PROVIDED MATERIAL:
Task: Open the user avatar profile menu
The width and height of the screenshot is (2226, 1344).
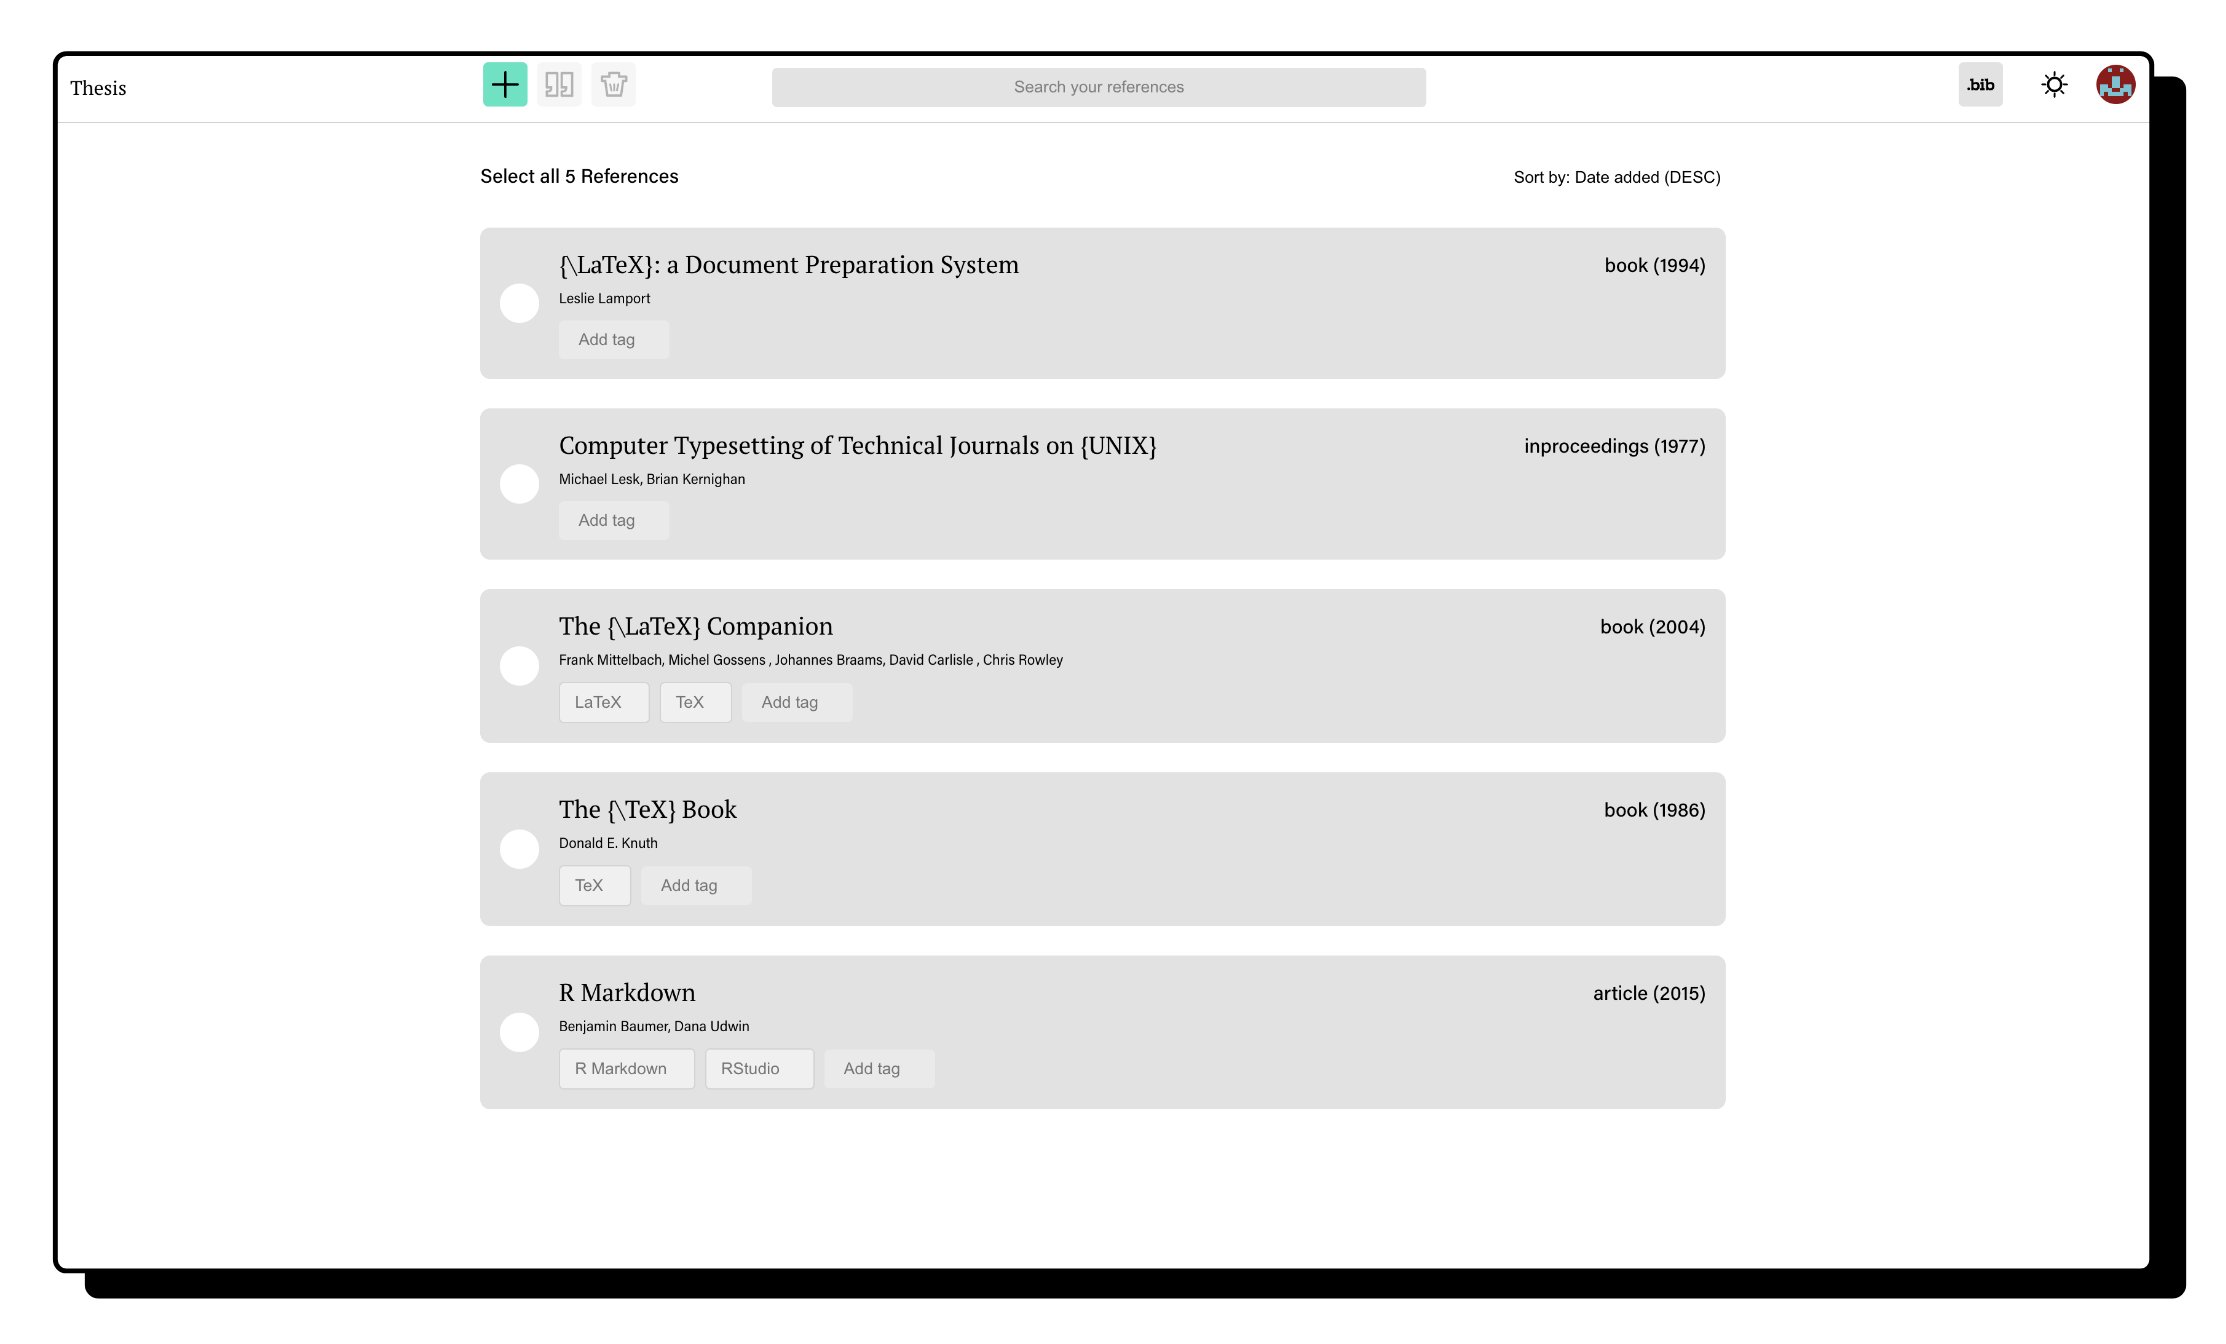Action: click(x=2115, y=85)
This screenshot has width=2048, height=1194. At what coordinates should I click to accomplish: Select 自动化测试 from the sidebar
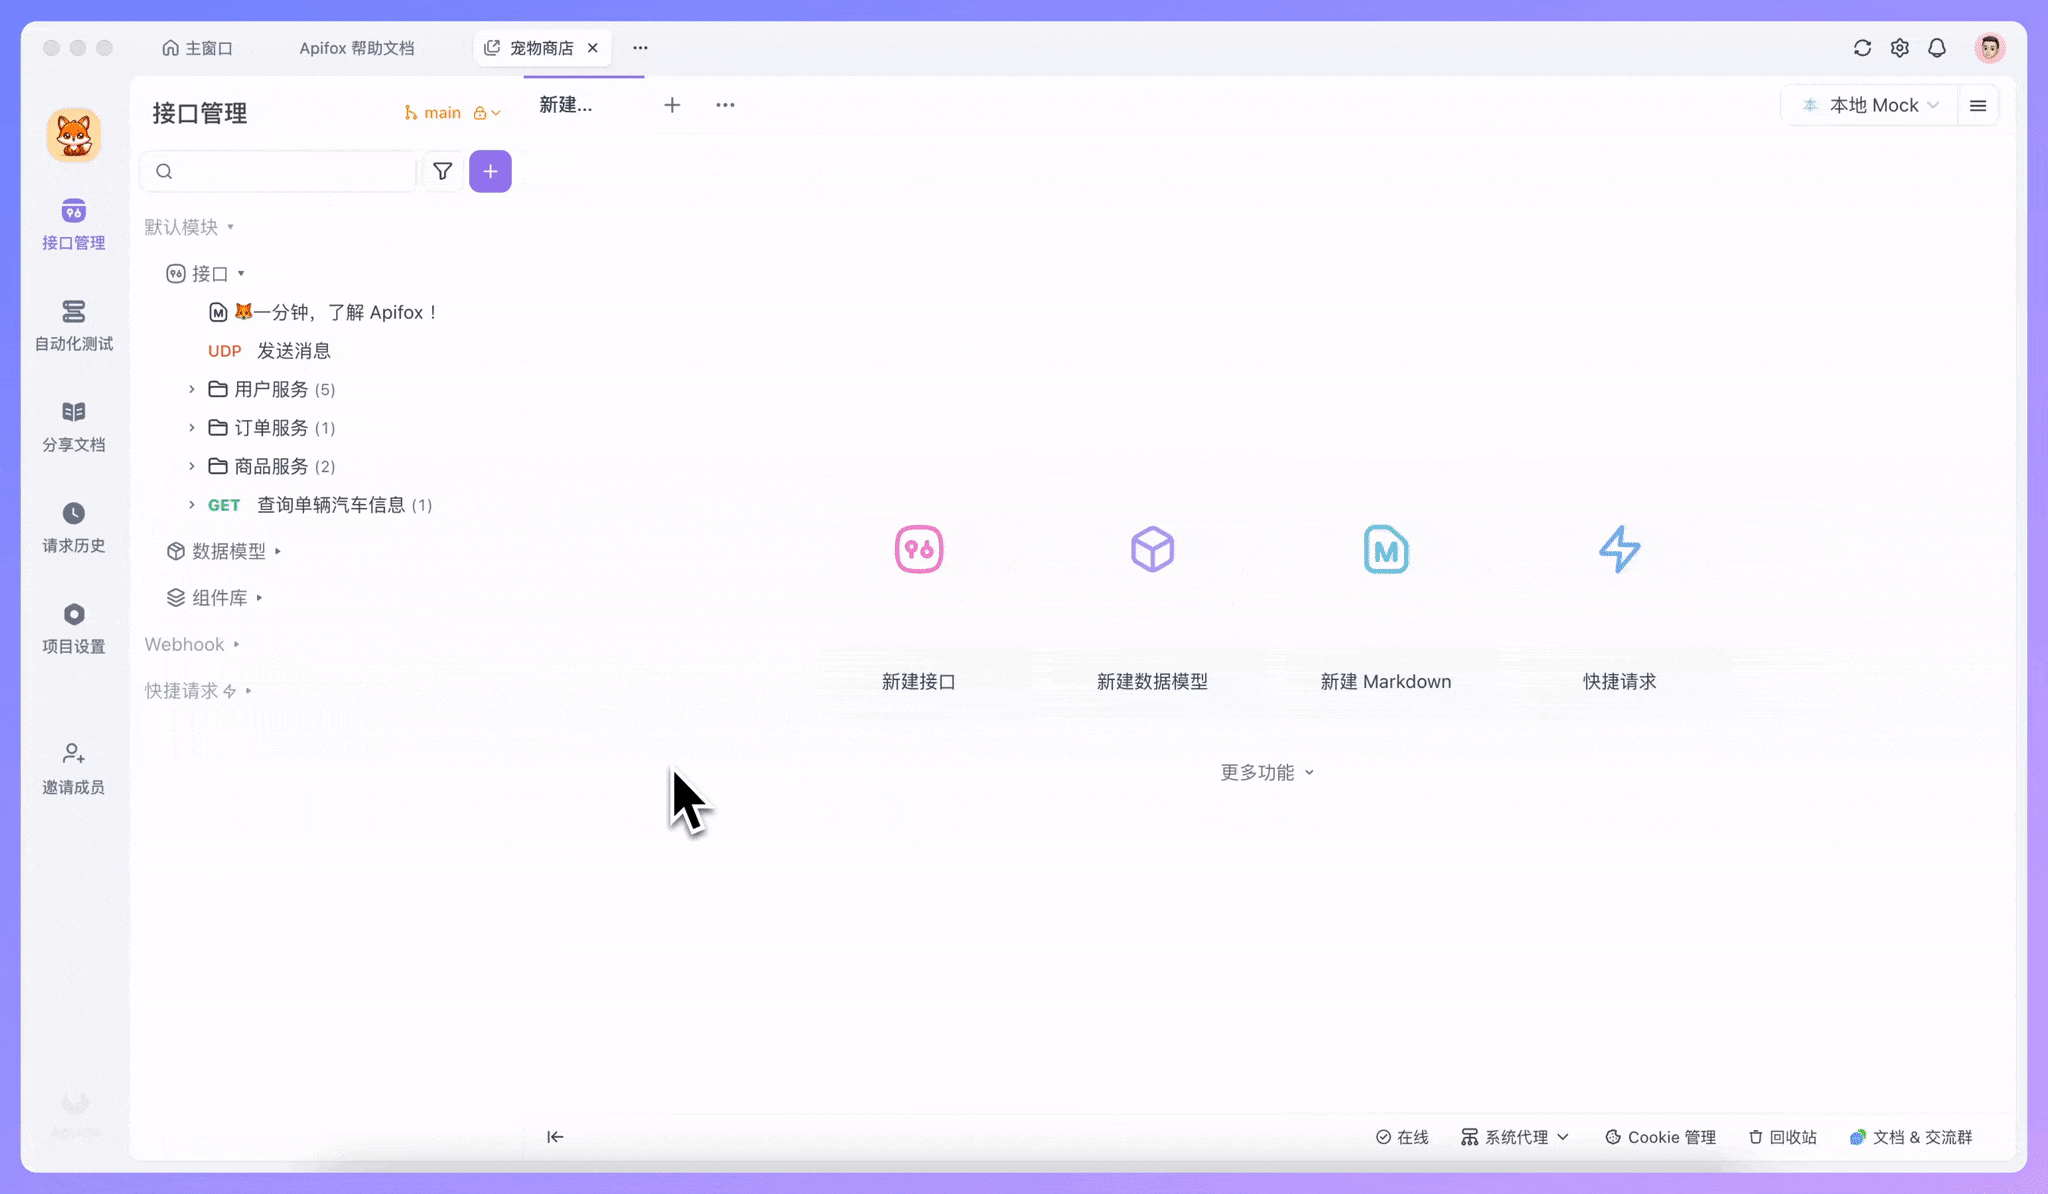tap(73, 326)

PROBLEM DESCRIPTION:
Word for word, give again the lines from the line holding "This screenshot has" through the last line of the material, both included; pictures are not part of the copy.

YOUR SOLUTION:
This screenshot has width=2048, height=1194. At what coordinates should I click to accomplish: Select 自动化测试 from the sidebar
tap(73, 326)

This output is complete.